(Material provided begins)
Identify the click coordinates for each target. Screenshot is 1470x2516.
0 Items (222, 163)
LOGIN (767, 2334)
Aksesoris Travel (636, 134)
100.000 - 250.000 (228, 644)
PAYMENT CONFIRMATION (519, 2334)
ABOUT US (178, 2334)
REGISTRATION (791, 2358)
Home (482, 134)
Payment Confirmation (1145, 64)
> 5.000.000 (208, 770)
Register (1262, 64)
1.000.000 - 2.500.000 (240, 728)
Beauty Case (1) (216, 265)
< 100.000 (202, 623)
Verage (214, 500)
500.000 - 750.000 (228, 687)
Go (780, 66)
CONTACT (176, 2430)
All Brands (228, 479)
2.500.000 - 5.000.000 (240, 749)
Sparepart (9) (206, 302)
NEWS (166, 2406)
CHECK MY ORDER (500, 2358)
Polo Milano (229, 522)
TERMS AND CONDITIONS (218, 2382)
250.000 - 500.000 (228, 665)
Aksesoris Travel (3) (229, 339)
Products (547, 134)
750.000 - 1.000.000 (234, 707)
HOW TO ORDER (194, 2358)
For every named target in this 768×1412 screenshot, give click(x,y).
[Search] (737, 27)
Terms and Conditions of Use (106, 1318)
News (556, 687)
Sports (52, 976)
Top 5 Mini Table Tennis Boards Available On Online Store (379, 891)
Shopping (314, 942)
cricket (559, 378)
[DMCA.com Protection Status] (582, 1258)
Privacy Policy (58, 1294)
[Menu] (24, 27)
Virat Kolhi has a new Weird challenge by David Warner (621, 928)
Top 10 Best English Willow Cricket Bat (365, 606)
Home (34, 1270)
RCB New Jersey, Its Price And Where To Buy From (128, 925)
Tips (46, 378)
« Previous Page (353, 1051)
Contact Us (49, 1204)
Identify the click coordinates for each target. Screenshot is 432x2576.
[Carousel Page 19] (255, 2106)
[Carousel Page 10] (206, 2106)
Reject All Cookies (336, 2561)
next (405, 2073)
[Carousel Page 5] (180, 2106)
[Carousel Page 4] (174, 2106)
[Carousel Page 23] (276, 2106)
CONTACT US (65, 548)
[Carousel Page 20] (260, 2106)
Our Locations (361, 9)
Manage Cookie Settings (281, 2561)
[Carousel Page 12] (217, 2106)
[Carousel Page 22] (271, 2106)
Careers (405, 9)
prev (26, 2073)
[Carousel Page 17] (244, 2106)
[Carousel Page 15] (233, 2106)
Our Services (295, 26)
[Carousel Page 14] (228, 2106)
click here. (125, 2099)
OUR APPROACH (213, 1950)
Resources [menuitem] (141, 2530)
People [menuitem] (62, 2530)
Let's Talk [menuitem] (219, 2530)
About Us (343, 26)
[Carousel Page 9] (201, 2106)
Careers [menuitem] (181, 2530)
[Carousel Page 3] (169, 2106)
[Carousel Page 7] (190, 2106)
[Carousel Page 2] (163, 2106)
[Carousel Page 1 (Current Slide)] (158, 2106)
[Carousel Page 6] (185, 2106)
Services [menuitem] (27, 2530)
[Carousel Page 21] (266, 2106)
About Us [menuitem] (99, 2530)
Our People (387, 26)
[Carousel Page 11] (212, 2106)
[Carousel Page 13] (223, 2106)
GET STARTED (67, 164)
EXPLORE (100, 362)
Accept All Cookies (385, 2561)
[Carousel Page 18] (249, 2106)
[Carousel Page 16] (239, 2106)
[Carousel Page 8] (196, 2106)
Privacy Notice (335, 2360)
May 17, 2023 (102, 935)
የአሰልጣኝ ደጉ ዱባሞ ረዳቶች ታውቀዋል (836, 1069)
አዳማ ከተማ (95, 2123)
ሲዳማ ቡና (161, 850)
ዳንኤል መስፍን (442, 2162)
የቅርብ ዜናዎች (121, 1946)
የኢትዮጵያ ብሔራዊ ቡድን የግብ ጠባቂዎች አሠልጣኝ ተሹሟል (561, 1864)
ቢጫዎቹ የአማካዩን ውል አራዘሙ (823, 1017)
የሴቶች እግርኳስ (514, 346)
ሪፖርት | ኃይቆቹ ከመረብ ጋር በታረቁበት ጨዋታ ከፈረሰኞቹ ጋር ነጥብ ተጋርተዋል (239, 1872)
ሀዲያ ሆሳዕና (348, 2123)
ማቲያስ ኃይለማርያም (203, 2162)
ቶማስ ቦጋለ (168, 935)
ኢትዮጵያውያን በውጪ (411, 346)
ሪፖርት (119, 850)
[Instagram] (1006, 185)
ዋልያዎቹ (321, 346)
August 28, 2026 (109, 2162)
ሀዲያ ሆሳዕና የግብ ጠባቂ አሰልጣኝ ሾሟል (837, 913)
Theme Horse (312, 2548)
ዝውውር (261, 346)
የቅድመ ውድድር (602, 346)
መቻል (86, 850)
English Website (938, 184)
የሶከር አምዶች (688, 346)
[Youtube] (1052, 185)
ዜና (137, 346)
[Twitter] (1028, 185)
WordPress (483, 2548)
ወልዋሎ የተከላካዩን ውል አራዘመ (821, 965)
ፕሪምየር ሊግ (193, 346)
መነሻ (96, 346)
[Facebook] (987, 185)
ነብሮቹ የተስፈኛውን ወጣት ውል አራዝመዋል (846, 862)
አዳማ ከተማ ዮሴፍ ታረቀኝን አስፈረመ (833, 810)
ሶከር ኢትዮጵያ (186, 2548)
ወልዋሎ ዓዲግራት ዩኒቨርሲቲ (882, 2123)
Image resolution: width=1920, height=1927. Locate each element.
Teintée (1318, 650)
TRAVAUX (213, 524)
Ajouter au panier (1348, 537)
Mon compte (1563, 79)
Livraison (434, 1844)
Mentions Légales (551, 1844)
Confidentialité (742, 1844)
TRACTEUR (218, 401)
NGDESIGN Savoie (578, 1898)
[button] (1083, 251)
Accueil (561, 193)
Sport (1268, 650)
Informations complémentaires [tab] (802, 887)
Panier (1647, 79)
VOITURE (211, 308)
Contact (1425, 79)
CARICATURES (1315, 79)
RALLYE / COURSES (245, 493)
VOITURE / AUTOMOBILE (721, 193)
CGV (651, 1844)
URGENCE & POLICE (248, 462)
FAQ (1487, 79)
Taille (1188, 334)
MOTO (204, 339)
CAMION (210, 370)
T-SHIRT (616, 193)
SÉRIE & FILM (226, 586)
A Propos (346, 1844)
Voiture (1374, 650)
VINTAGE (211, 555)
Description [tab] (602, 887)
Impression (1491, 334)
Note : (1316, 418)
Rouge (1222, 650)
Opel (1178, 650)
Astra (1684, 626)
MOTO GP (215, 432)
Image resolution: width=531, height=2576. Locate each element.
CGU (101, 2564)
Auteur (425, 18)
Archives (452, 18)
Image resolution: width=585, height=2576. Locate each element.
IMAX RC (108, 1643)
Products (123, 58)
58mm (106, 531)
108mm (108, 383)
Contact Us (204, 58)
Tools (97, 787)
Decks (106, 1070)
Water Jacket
(Material provided ends)
From the line holding "Informations complémentaires [tab] (802, 887)" to the last line of the records, quote each line exactly and add nothing.

*Response:*
Informations complémentaires [tab] (802, 887)
Panier (1647, 79)
VOITURE (211, 308)
Contact (1425, 79)
CARICATURES (1315, 79)
RALLYE / COURSES (245, 493)
VOITURE / AUTOMOBILE (721, 193)
CGV (651, 1844)
URGENCE & POLICE (248, 462)
FAQ (1487, 79)
Taille (1188, 334)
MOTO (204, 339)
CAMION (210, 370)
T-SHIRT (616, 193)
SÉRIE & FILM (226, 586)
A Propos (346, 1844)
Voiture (1374, 650)
VINTAGE (211, 555)
Description [tab] (602, 887)
Impression (1491, 334)
Note : (1316, 418)
Rouge (1222, 650)
Opel (1178, 650)
Astra (1684, 626)
MOTO GP (215, 432)
Image resolution: width=531, height=2576. Locate each element.
CGU (101, 2564)
Auteur (425, 18)
Archives (452, 18)
Image resolution: width=585, height=2576. Locate each element.
IMAX RC (108, 1643)
Products (123, 58)
58mm (106, 531)
108mm (108, 383)
Contact Us (204, 58)
Tools (97, 787)
Decks (106, 1070)
Water Jacket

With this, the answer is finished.